- The task
Set out everything from the line containing "Select the attached fish photo" down to the end of the data below as a numbered list, skipping blank lines. Leave any images out of your answer.

══ Given records ══

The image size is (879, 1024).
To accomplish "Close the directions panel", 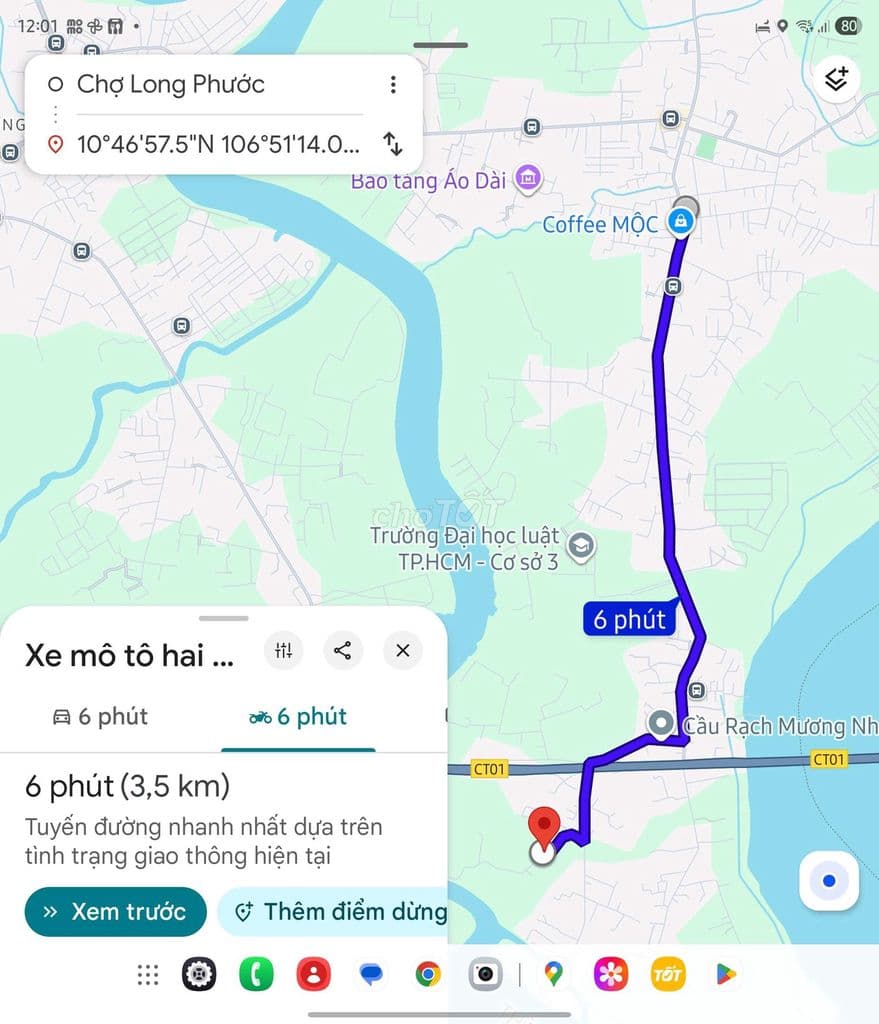I will tap(402, 651).
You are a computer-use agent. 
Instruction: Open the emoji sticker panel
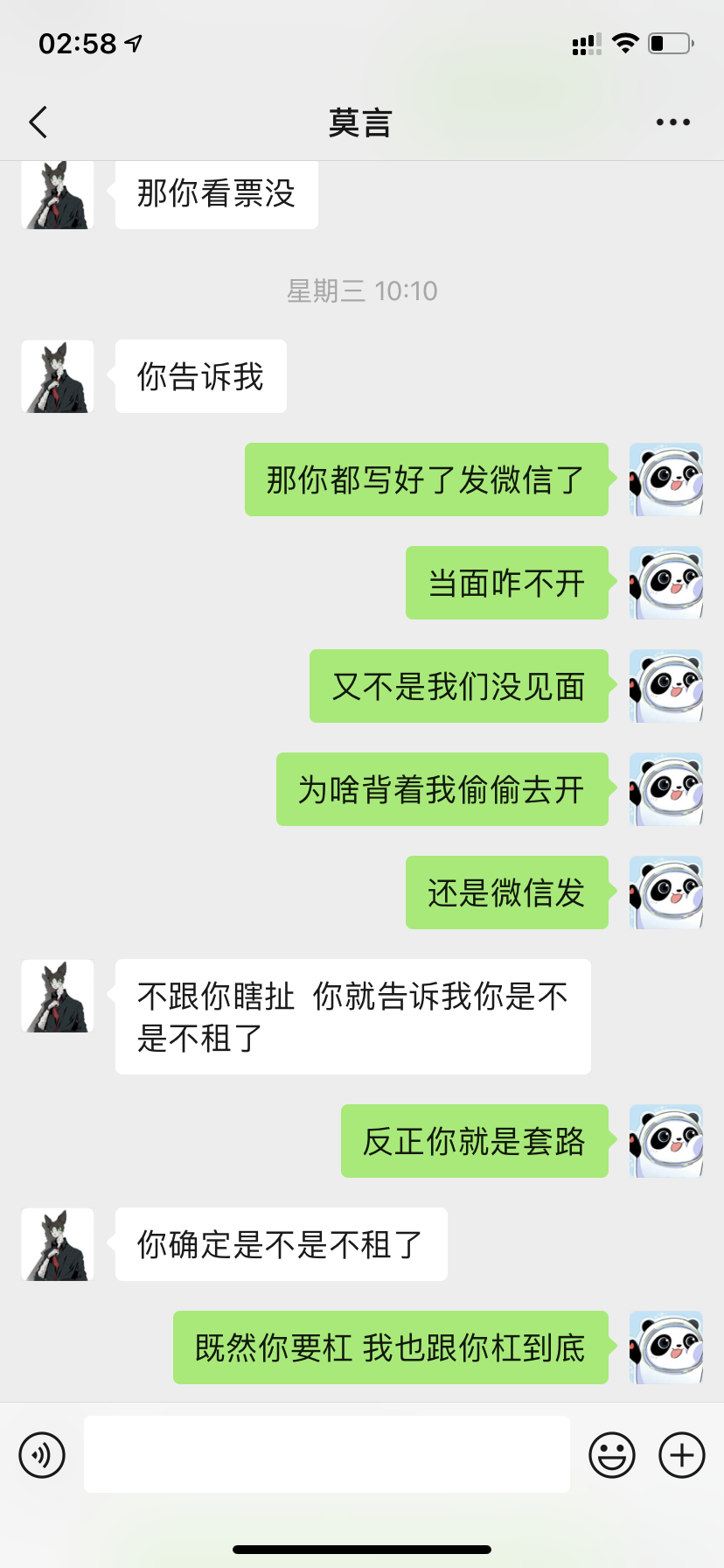612,1455
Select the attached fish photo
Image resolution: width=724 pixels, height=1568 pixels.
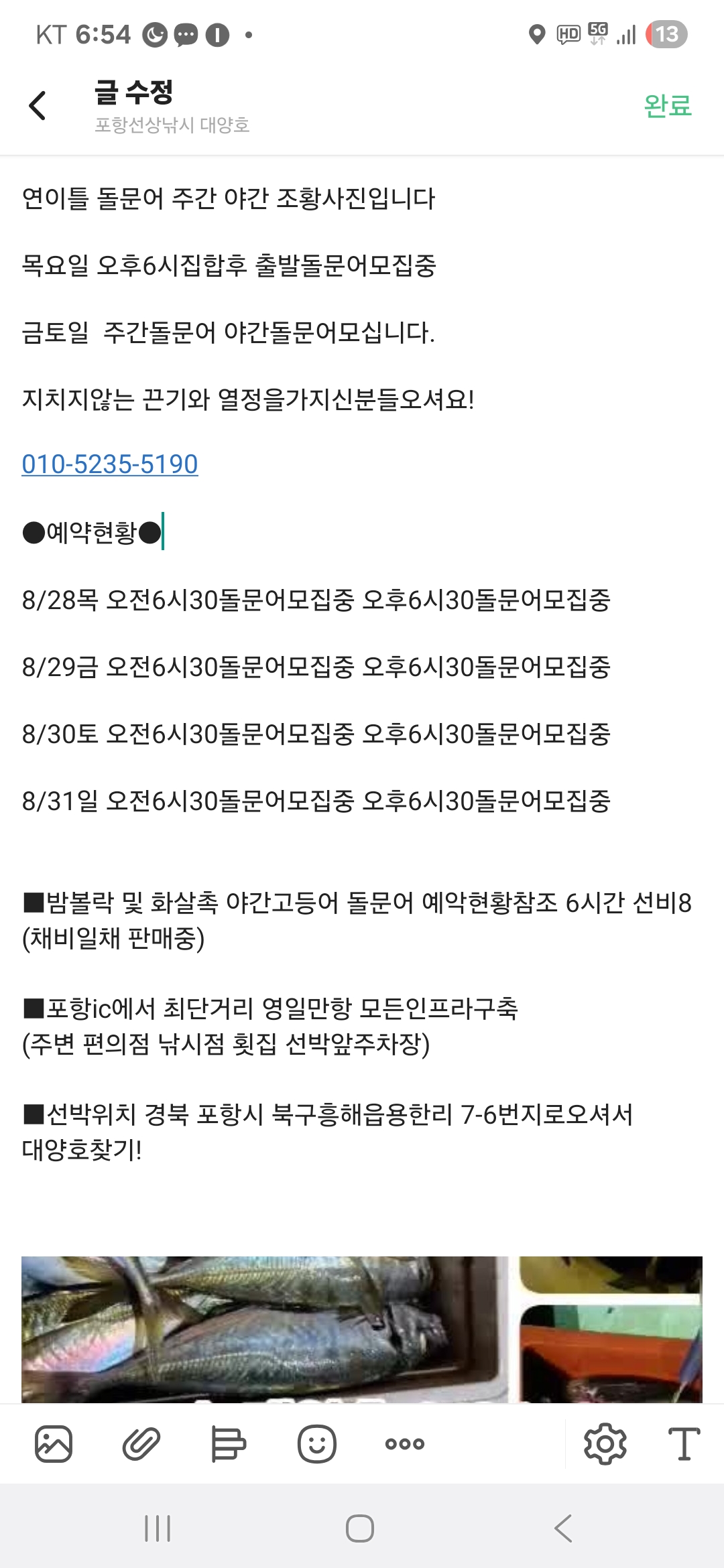265,1329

═══

- Problem solution
1. Select the attached fish photo
2. Image resolution: width=724 pixels, height=1568 pixels.
3. 265,1329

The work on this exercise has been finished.